Washington Trust leader Philip Stanton dies at 80

From Staff Reports
 

Philip H. Stanton, who led his family-owned Washington Trust Bank for three decades and gave influential support for Expo ’74, died Thursday evening. He was 80.

Stanton will be remembered for becoming president of the bank as a 31-year-old, at the time the youngest man ever to run a major Spokane bank.

His tenure running one of Spokane’s leading businesses also allowed him to give generously to his community. He served on numerous boards and was a founder of the Citizen’s League of Spokane, Spokane Expo ’74, and the Spokane Area Centennial Projects Committee.

He is survived by his wife, Margretta Hillman Stanton, and is recalled as a family man with imagination and energy.

In a newspaper story about the bank’s 100th anniversary, his son, Peter Stanton, current chief executive and chairman of Washington Trust, said of his father: “He is the kindest, and gentlest man I ever met.”

Stanton was born Feb. 19, 1930. He attended Hutton Elementary School and graduated from Lewis and Clark High School.

He earned a bachelor’s degree from Stanford University, and a law degree from Gonzaga University in 1956.

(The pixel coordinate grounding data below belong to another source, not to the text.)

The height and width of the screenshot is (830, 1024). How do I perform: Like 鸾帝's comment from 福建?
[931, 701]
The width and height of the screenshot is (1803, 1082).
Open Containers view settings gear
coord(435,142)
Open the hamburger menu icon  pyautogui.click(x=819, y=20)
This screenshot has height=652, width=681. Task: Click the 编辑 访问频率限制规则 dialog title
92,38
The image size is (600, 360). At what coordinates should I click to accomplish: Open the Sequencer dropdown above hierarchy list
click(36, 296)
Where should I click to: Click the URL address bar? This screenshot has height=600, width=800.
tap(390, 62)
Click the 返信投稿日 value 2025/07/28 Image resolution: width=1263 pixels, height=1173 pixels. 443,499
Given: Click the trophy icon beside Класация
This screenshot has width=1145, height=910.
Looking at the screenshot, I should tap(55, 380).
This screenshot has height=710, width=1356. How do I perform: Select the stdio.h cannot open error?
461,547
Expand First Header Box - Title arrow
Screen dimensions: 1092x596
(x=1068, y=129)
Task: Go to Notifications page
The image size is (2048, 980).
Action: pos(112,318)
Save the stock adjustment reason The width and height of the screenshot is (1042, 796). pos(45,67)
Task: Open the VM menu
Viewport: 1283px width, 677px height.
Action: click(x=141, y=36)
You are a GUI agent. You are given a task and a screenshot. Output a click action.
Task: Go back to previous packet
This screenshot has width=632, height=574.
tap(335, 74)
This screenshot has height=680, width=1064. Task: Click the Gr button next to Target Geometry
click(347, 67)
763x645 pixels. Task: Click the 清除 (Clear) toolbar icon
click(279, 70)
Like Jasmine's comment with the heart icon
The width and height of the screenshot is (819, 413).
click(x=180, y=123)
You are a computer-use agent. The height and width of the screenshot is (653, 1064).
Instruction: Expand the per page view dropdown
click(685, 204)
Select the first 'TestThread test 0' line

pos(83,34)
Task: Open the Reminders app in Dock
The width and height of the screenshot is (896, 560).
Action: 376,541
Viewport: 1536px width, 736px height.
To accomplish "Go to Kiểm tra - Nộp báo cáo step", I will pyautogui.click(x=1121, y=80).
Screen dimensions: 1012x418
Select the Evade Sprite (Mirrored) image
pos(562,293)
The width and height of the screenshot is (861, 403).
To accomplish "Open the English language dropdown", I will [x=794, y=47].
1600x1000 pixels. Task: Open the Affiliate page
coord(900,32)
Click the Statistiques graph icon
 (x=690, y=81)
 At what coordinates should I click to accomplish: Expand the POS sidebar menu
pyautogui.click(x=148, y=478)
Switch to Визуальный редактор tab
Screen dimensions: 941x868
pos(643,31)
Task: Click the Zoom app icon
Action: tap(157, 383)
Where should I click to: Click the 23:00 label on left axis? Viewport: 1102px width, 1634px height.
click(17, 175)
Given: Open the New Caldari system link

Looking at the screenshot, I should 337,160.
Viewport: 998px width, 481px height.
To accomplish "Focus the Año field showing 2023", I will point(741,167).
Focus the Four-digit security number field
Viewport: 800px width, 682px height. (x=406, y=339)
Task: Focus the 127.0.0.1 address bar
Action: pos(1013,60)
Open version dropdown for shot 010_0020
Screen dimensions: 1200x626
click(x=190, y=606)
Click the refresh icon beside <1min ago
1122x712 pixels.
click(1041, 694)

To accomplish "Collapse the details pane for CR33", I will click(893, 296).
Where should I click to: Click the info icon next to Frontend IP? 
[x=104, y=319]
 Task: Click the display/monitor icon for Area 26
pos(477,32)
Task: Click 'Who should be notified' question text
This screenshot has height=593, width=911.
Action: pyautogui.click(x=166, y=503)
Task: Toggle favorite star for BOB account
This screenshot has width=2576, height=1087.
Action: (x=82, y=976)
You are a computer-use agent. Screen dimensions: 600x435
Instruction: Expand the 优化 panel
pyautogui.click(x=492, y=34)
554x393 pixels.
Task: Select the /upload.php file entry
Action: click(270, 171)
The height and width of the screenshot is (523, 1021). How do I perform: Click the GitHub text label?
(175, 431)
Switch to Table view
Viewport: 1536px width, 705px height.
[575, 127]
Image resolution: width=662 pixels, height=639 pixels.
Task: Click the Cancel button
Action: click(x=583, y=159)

In 1957 he was named a bank vice president, and in 1962 became president. He was the third generation of Stanton men to lead Washington Trust.

Under his watch the bank built its downtown Spokane headquarters at 717 W. Sprague Ave. Stanton became chairman and chief executive of the bank in 1979. He retired in 1993, although he held the chairmanship until 1997 and stayed active with the bank after his son took over the leadership positions.

During his career Stanton served as president of the Washington Bankers Association.

His surviving children are Peter Stanton and his wife, Denise; Barbara Stanton Miller and her husband, Matt; Sally Stanton Poutiatine and her husband, Mike; stepchildren Margretta Voinot Baron and her husband, Glen; Andrea Voinot; and Alison Voinot and her husband, Rick Rosenberry; along with many grandchildren.

Services are pending, according to a Washington Trust spokeswoman.